── Fragmento de texto

En el negocio musical las discográficas se han lanzado --finalmente-- a vender canciones sin soporte físico. Pero si lo hacen las discográficas ¿qué les impide hacerlo también a los fabricantes de móviles (Nokia), a los ISP (Telefónica) o a los fabricantes de hardware y software (Apple)? Mientras el negocio no acaba de definirse, está claro que la música se ha devaluado, no sólo en cuanto a precio, sino a su consideración como bien cultural: hoy día es una especie de anzuelo para atraer tráfico a los sitios web, igual que las fotos de chicas guapas o las noticias relacionadas con el sexo; un gancho más para colocar los servicios que el usuario/consumidor sí está dispuesto a pagar más caros (ancho de banda, entradas para espectáculos, tecnología de uso personal...). La música que se vende por Internet es, en muchos aspectos, una mutación funcional de la publicidad. En la práctica, para los compositores las alternativas están muy determinadas por la audiencia y el grado de fama alcanzado: los que empiezan regalan su música o pagan por editarla; los que ya conocen un éxito incipiente se plantean cobrar una cantidad simbólica/asequible; finalmente, los consagrados preparan el lanzamiento de sus propias tiendas on-line que inaugurarán la era de los compositores-intérpretes-agentes-distribuidores. Por el camino quedarán discográficas reconvertidas en agentes (dedicadas a difundir las obras de sus representados) y distribuidoras transformadas en mayordomos culturales (ofreciendo servicios añadidos a la compra de música: selección de artículos, búsqueda de rarezas, mantenimiento de suscripciones, trato preferente....). En la frase anterior sustituyamos la palabra discográficas por editoriales y música por literatura y veremos que el significado de la parábola encaja igual de bien.

────

■ Objetivos
• A. Responde a estas preguntas sobre el texto de la venta de música por Internet:
(i) ¿Qué hacen con su música los compositores que empiezan?
(ii) ¿En qué se transformarán las distribuidoras?
(iii) ¿Por qué palabras propone el texto sustituir "discográficas" y "música"?
• B. Prolonga el texto sobre la venta de música por Internet a partir de su última frase.
El material no guarda relación con el texto sobre la venta de música por Internet.

── Material

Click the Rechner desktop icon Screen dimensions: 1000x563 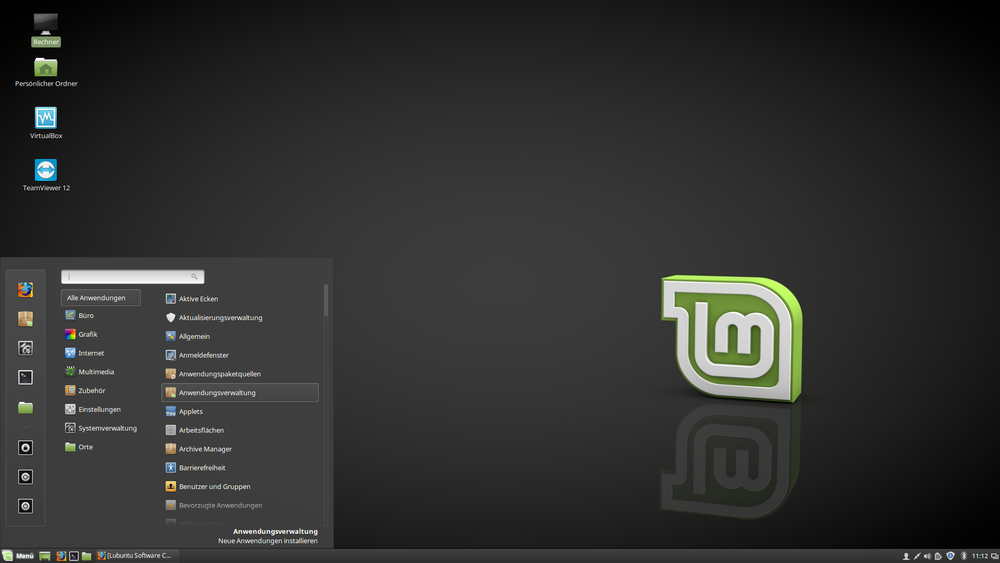(46, 26)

────

■ Respuestas
• A.
(i) La regalan o pagan por editarla.
(ii) En mayordomos culturales.
(iii) Por "editoriales" y "literatura", respectivamente.

• B.
¿Qué le impide a un Saramago, a un Zafón, a un Coetzee, montar su propia web y vender sus libros en exclusiva desde ella? Si ahora obtienen 2€ por cada libro que venden en las librerías a 20€, bastaría con que los pusieran a 4€ para sacar el doble de lo que ganan ahora; y el usuario/consumidor tan contento porque se ahorra 16€. Todos ganan (excepto los intermediarios). De todo este lío, lo único que saco en claro es que los creadores han trabajado para las editoriales en unas condiciones muy precarias, y de pronto llega la tecnología para ofrecerles (un poco de rebote, es cierto) la oportunidad --a unos pocos elegidos-- de reequilibrar la balanza, incluso de prescindir de ella.
Está claro que no queda bien regalar libros electrónicos; aunque sólo sea por ese atavismo que requiere un objeto físico para depositar en las manos. Únicamente por convencionalismo social, la música y la literatura seguirán vendiéndose enlatadas. El problema es saber qué habrá más allá de la tienda de regalos una vez se asiente este vendaval tecnológico...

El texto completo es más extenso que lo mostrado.